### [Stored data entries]
# # # # # # #
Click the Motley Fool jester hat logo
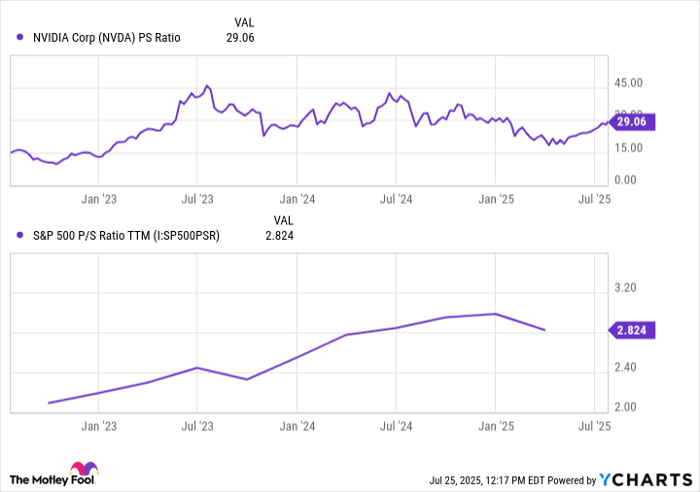 [82, 470]
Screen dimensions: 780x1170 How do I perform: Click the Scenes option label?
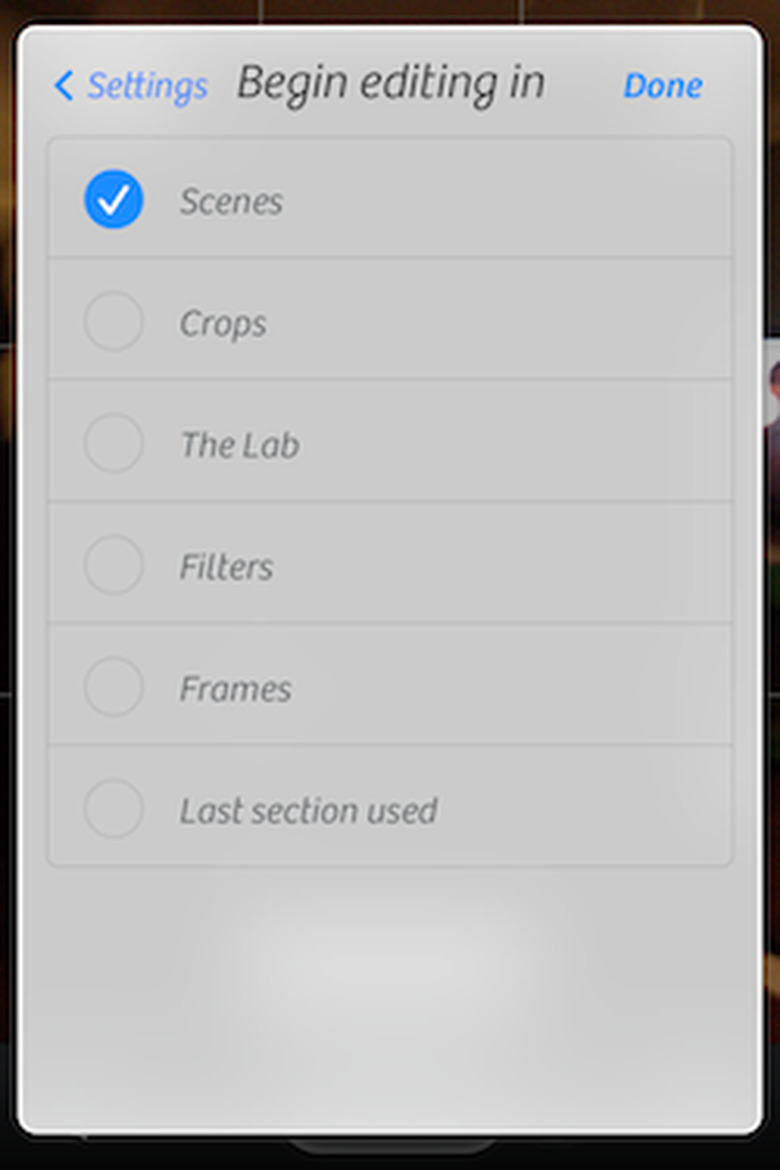point(231,202)
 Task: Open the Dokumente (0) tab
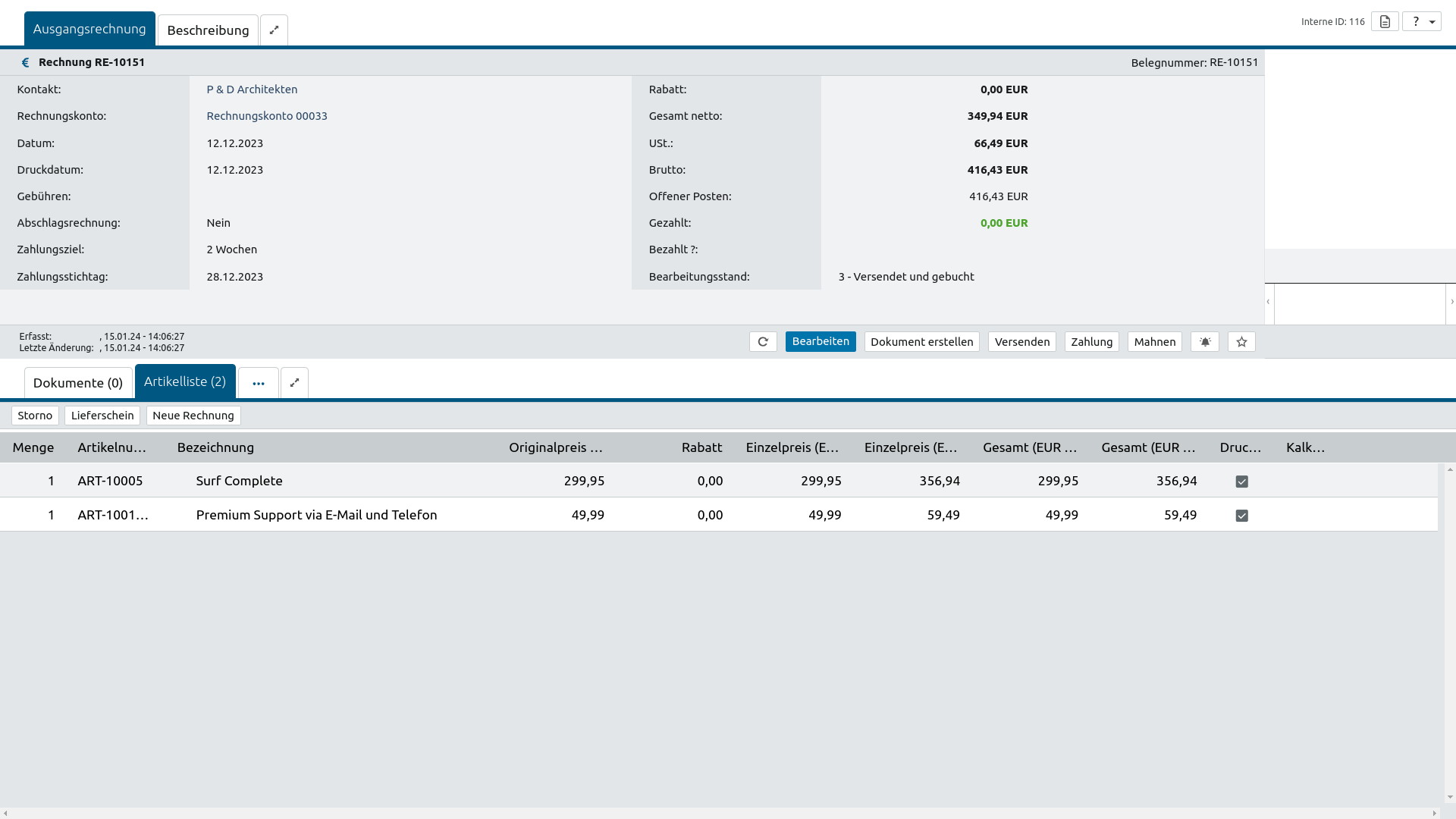point(78,383)
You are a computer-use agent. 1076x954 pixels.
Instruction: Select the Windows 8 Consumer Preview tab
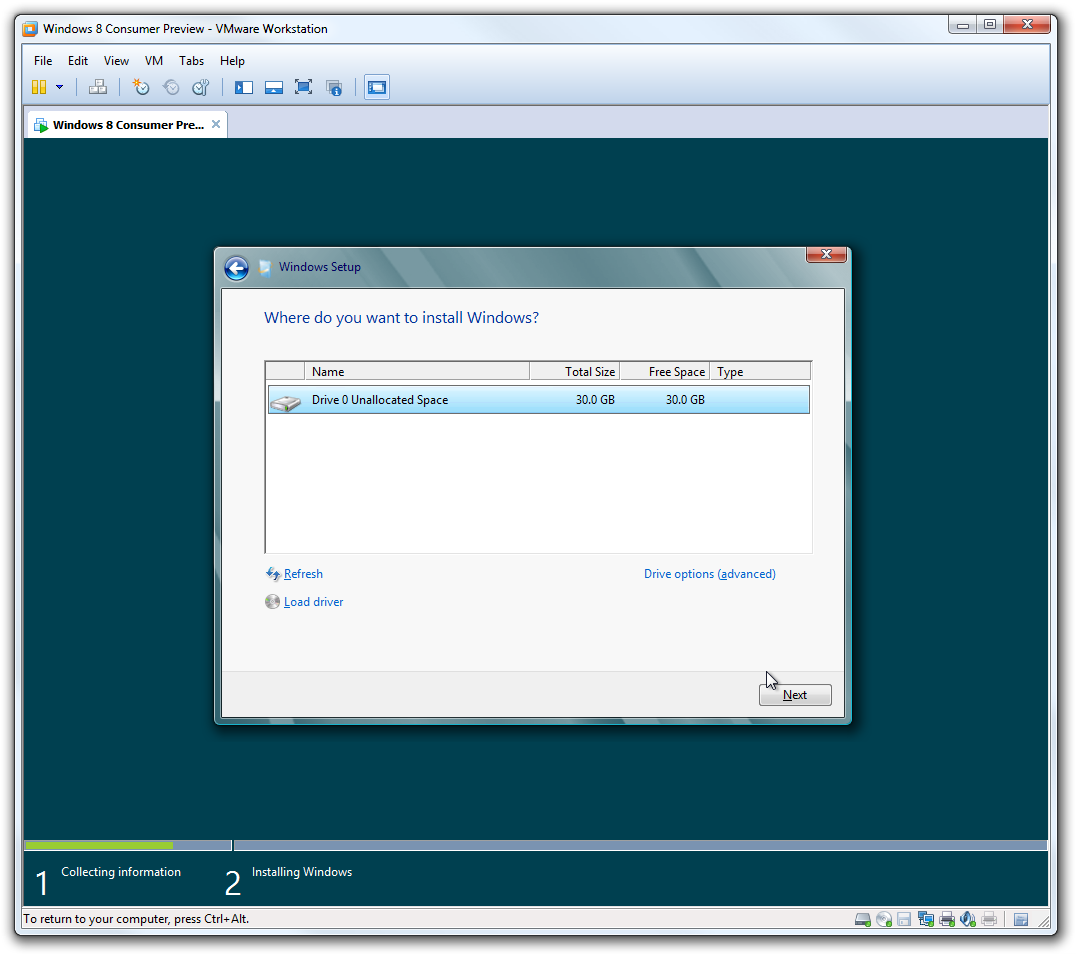(x=120, y=124)
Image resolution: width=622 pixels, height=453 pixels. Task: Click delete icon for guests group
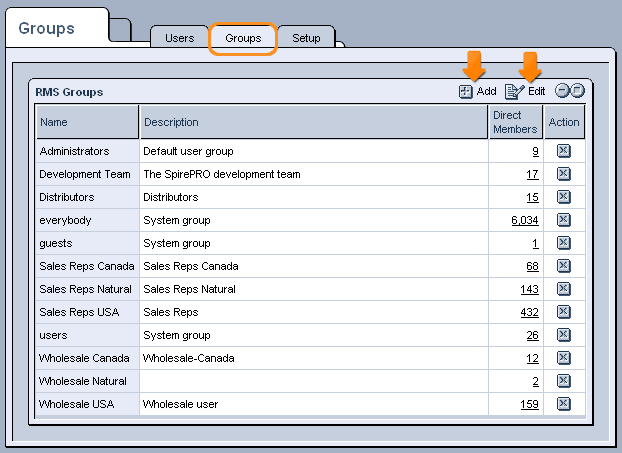(563, 243)
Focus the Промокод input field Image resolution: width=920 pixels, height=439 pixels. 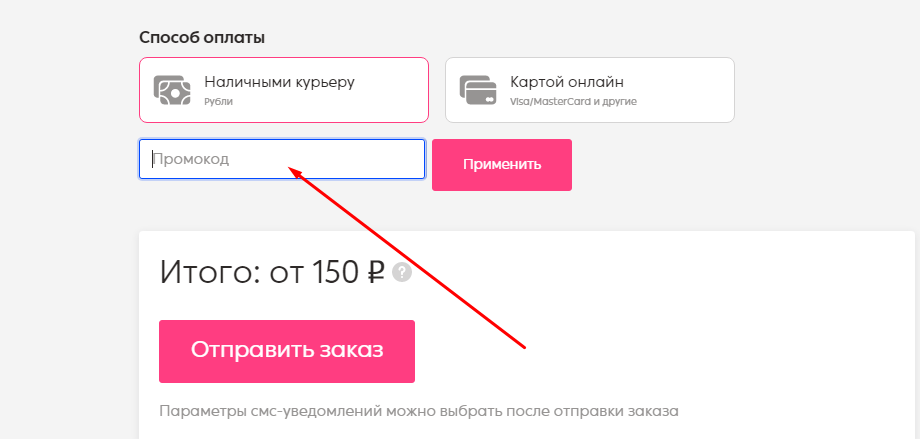point(282,159)
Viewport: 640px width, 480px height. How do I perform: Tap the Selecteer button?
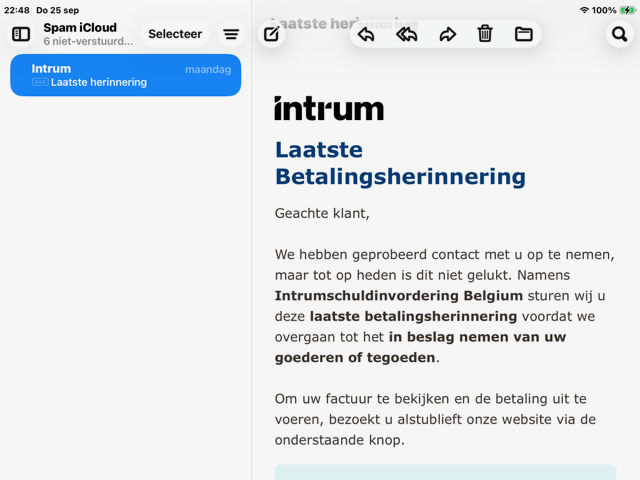tap(175, 34)
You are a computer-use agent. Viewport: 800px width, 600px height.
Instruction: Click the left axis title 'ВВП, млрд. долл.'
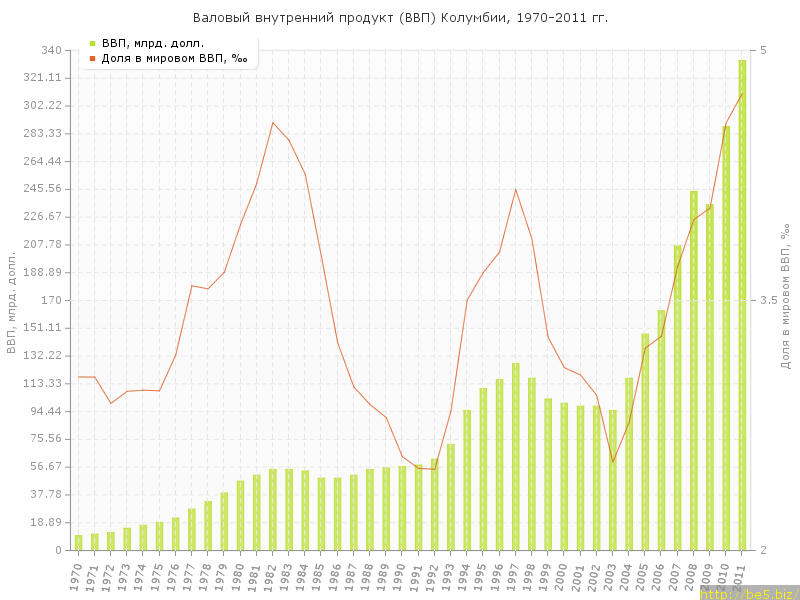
# # # # # # #
Your reply should consist of a single number, the count of lines in the records above that contain the string "computer".

### [Solution for this task]
2